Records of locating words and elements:
☆ ☆ ☆ ☆ ☆ ☆ ☆

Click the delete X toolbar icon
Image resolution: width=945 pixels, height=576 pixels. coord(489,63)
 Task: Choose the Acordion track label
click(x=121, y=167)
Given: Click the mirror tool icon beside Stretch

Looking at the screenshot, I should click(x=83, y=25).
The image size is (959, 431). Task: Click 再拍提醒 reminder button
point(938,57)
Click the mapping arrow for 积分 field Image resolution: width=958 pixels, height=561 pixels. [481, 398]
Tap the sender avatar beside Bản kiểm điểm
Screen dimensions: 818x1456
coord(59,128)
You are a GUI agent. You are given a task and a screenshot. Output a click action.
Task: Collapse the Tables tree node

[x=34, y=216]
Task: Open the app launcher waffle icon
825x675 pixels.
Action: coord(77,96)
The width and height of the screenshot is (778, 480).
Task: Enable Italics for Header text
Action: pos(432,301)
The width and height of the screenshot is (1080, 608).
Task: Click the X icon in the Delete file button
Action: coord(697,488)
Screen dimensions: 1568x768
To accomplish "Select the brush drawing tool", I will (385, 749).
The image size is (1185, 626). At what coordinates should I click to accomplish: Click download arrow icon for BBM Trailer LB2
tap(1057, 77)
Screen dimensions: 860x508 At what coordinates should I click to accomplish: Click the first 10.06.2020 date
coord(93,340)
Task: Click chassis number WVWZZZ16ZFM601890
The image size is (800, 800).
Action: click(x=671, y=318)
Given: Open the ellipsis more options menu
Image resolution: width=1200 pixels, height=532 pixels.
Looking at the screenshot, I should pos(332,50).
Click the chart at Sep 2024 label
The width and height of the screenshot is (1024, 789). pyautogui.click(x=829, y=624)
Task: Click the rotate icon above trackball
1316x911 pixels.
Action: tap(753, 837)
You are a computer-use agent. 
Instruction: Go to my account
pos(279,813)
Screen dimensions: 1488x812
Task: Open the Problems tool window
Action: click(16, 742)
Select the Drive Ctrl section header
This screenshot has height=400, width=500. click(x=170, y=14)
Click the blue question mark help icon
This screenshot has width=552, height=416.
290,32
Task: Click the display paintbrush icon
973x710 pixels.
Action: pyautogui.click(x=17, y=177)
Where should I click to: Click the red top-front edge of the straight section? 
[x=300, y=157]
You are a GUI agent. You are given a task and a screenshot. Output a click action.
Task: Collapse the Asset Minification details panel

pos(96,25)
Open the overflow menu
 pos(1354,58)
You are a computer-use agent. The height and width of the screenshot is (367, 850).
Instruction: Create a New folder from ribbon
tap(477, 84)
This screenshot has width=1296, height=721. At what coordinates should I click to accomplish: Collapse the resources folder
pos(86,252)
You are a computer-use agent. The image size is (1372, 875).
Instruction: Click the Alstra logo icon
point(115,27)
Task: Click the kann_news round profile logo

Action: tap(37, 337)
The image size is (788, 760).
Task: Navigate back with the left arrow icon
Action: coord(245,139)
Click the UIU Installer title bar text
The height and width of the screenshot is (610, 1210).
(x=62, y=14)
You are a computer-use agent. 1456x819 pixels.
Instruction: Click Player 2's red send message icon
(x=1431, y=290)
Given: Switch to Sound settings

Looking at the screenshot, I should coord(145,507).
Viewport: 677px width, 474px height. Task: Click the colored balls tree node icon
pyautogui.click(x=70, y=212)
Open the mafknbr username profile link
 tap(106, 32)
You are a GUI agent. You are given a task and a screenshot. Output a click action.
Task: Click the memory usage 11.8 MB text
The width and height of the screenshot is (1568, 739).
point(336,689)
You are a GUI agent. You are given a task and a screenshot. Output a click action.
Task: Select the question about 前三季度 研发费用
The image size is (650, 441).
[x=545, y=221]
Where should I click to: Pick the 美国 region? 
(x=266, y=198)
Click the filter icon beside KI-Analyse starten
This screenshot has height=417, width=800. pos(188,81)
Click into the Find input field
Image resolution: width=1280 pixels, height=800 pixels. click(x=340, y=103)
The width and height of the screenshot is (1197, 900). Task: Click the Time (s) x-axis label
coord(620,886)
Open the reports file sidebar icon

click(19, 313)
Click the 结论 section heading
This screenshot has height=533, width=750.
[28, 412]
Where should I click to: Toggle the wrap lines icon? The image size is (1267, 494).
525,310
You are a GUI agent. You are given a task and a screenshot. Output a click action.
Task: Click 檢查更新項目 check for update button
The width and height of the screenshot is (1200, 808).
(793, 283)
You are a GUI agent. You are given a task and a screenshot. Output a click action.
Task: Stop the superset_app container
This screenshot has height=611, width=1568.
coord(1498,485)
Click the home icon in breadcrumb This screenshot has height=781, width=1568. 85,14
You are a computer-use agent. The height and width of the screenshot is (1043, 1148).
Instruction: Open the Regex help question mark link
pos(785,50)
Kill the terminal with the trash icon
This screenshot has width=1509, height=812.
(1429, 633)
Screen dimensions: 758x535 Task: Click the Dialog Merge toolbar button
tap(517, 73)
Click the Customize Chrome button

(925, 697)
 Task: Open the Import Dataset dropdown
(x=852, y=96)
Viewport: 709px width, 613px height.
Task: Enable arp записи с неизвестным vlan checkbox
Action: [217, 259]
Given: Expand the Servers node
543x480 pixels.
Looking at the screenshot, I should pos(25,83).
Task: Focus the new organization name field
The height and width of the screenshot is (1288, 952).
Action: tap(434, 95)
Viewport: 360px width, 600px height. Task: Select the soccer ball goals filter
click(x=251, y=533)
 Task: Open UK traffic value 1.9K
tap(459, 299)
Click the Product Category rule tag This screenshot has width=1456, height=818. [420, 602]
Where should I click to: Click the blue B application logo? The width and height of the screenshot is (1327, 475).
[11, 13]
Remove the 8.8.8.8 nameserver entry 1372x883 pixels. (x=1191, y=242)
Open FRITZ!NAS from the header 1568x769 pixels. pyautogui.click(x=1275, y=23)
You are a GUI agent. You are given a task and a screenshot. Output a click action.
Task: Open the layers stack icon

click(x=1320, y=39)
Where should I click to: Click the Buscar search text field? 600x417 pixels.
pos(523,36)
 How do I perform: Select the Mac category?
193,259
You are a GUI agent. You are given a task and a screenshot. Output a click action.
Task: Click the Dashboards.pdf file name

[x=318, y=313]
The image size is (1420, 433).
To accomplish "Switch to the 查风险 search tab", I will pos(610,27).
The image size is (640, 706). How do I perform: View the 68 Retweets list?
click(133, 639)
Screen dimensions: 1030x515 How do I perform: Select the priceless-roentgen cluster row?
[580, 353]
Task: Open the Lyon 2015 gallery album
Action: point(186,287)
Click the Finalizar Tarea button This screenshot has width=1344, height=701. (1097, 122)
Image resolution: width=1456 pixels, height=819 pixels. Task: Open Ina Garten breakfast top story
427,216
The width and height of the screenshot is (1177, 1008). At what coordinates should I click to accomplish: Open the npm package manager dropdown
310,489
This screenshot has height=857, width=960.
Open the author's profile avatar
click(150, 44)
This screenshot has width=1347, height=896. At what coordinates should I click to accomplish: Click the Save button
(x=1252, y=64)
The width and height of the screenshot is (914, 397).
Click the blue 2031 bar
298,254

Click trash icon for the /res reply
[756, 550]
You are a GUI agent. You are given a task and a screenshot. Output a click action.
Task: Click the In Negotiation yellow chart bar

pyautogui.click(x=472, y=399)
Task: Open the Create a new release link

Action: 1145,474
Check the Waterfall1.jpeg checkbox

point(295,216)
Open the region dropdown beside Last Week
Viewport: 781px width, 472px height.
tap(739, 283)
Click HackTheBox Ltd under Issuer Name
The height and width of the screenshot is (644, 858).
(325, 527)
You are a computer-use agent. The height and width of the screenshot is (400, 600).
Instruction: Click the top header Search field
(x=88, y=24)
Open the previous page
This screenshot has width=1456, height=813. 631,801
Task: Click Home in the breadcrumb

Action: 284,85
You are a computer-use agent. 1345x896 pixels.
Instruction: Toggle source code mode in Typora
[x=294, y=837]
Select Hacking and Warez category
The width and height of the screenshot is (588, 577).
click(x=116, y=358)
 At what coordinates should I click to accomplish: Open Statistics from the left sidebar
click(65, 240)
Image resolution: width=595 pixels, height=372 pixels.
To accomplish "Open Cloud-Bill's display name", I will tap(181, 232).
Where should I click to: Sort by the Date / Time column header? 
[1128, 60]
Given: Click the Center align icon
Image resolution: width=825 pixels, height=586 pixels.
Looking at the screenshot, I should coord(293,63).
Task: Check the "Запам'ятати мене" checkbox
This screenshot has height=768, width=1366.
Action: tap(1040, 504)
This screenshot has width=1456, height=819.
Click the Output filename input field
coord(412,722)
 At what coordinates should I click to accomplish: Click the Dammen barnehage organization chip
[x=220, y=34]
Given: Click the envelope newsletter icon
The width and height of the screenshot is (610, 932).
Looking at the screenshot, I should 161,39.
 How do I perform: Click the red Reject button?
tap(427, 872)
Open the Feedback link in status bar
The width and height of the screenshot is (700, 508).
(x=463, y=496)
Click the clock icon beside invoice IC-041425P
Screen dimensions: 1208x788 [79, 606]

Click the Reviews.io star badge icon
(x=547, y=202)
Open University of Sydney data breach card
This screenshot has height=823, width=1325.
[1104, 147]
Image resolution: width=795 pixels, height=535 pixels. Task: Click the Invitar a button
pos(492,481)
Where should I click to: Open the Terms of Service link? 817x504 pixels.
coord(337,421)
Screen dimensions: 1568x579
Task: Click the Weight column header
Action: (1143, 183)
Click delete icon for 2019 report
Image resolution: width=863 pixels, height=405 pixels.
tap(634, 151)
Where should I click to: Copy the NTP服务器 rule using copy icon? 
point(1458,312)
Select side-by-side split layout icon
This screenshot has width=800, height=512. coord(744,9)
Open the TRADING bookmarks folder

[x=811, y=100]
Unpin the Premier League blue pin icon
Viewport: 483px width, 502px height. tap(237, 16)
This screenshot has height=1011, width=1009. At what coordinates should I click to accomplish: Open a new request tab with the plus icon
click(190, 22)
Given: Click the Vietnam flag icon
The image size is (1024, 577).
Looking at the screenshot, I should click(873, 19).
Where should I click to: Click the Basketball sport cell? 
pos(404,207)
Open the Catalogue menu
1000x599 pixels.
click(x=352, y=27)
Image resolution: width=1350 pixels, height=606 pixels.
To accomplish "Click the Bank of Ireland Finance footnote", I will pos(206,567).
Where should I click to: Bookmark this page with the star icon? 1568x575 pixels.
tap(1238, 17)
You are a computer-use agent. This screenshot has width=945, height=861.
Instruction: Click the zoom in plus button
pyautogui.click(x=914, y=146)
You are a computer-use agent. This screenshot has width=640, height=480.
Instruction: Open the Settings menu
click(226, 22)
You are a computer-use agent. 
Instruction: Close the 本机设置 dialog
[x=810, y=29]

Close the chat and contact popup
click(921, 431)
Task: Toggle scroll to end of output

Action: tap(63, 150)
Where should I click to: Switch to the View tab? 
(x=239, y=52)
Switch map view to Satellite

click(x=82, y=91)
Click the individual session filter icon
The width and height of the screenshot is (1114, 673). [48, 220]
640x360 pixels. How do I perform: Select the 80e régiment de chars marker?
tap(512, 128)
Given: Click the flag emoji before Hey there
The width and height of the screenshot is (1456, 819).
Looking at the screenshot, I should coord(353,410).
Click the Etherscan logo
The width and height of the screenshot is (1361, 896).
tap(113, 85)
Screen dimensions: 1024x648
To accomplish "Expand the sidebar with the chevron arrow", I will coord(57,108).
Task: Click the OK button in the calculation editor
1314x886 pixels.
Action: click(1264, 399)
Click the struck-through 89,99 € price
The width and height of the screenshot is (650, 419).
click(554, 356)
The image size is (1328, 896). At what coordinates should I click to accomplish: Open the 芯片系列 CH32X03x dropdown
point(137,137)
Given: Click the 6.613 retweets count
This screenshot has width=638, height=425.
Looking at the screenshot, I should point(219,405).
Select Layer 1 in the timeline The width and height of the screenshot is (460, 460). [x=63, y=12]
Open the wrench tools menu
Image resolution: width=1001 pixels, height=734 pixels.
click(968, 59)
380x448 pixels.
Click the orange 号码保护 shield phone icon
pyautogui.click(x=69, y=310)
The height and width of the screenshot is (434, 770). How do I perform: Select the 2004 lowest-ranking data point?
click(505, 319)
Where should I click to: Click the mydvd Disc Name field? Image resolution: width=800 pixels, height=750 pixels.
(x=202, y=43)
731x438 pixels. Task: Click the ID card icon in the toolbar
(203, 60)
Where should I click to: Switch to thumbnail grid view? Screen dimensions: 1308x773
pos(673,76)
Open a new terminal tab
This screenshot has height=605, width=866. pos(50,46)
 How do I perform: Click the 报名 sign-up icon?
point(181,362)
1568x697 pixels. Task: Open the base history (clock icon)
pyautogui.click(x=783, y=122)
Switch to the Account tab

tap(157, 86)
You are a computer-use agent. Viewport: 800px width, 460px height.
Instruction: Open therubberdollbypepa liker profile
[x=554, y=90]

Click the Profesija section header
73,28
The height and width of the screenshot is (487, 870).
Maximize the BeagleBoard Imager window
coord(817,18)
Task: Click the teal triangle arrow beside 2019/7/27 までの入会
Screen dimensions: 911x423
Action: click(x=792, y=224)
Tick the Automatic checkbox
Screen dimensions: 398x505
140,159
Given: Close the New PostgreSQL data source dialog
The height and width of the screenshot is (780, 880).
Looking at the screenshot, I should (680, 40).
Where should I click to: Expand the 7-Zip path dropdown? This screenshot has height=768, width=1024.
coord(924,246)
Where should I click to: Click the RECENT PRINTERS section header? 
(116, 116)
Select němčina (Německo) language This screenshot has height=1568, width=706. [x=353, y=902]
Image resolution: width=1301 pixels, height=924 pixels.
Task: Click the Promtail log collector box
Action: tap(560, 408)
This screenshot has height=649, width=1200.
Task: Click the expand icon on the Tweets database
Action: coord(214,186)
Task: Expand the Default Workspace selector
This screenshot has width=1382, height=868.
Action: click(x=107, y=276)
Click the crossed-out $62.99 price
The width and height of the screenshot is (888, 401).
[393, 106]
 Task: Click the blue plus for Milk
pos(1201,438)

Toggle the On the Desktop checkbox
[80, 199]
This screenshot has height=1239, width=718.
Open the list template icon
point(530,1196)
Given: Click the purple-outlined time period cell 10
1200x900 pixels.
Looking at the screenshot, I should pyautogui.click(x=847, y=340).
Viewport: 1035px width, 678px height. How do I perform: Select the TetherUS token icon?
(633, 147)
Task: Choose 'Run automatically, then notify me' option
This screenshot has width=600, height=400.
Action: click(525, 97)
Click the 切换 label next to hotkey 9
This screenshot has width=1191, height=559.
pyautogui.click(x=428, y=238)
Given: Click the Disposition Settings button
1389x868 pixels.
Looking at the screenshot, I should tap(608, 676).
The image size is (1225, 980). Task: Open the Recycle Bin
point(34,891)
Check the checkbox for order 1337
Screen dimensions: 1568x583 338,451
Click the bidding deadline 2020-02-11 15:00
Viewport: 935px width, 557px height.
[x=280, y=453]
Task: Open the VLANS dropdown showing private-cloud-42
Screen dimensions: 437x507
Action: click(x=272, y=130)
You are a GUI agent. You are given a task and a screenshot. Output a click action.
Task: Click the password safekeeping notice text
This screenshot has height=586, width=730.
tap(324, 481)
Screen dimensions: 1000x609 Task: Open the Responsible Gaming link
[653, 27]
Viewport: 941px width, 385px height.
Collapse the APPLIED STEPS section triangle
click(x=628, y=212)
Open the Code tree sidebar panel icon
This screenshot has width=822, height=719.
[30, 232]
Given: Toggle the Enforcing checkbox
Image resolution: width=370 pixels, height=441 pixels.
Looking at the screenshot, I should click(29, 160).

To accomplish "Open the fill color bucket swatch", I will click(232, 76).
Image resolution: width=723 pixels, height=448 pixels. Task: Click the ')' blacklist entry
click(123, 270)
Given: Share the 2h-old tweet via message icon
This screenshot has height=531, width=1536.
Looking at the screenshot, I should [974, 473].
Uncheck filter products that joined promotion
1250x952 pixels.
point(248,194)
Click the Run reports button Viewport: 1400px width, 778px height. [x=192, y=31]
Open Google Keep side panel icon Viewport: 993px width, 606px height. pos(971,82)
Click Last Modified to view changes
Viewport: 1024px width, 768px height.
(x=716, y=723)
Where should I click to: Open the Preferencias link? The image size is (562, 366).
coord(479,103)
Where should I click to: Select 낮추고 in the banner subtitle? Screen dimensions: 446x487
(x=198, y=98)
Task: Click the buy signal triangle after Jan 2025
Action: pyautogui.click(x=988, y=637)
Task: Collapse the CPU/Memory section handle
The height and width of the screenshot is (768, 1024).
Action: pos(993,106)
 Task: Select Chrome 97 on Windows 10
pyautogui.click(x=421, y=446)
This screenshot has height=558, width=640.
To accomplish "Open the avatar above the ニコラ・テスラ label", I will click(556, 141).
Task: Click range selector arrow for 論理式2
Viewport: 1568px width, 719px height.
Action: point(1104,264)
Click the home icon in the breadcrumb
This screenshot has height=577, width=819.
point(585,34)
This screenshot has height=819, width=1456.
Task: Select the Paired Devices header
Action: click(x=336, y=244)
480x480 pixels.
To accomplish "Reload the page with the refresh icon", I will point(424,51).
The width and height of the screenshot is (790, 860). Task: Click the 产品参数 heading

☆ ☆ ☆ ☆ ☆ ☆ ☆

Exercise description: List each line of the records above that contains the word "chart".

The result:
Click the chart at Sep 2024 label
Task: Click the In Negotiation yellow chart bar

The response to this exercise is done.